🤖 AI Summary
To address the high memory-access overhead and von Neumann bottleneck induced by convolutional computation in CNN accelerators, this paper proposes a three-dimensional extended triangular dataflow architecture. The architecture introduces a novel triangular-motion-based local reuse mechanism, synergistically integrating shadow registers and cross-slice shared shift-register buffers—while preserving the systolic array structure—to significantly enhance data reuse efficiency and hardware resource utilization. Implemented in 22 nm CMOS technology, the design instantiates a 576-PE systolic array achieving 4.47 TOPS/mm² area efficiency and 4.54 TOPS/W energy efficiency.
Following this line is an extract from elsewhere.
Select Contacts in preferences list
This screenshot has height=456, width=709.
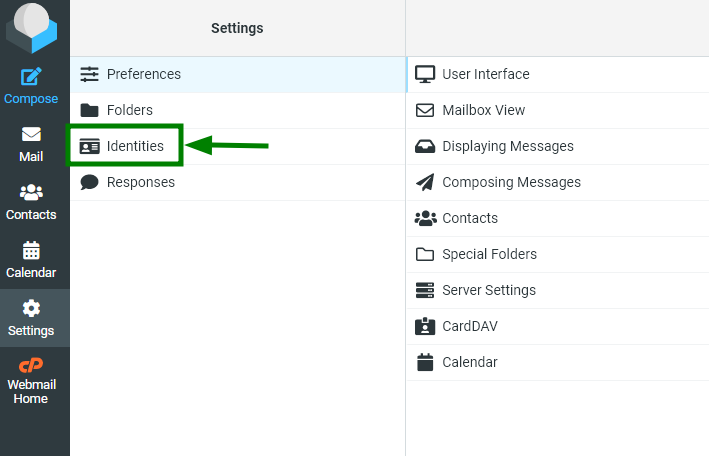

On VGG-16 and AlexNet, memory accesses are reduced to just 29.7% of those required by TrIM, demonstrating substantial improvements in alleviating memory bandwidth pressure and reducing energy consumption.
📝 Abstract
The Von Neumann bottleneck, which relates to the energy cost of moving data from memory to on-chip core and vice versa, is a serious challenge in state-of-the-art AI architectures, like Convolutional Neural Networks' (CNNs) accelerators. Systolic arrays exploit distributed processing elements that exchange data with each other, thus mitigating the memory cost. However, when involved in convolutions, data redundancy must be carefully managed to avoid significant memory access overhead. To overcome this problem, TrIM has been recently proposed. It features a systolic array based on an innovative dataflow, where input feature map (ifmap) activations are locally reused through a triangular movement. However, ifmaps still suffer from memory accesses overhead. This work proposes 3D-TrIM, an upgraded version of TrIM that addresses the memory access overhead through few extra shadow registers. In addition, due to a change in the architectural orientation, the local shift register buffers are now shared between different slices, thus improving area and energy efficiency. An architecture of 576 processing elements is implemented on commercial 22 nm technology and achieves an area efficiency of 4.47 TOPS/mm$^2$ and an energy efficiency of 4.54 TOPS/W. Finally, 3D-TrIM outperforms TrIM by up to $3.37 imes$ in terms of operations per memory access considering CNN topologies like VGG-16 and AlexNet.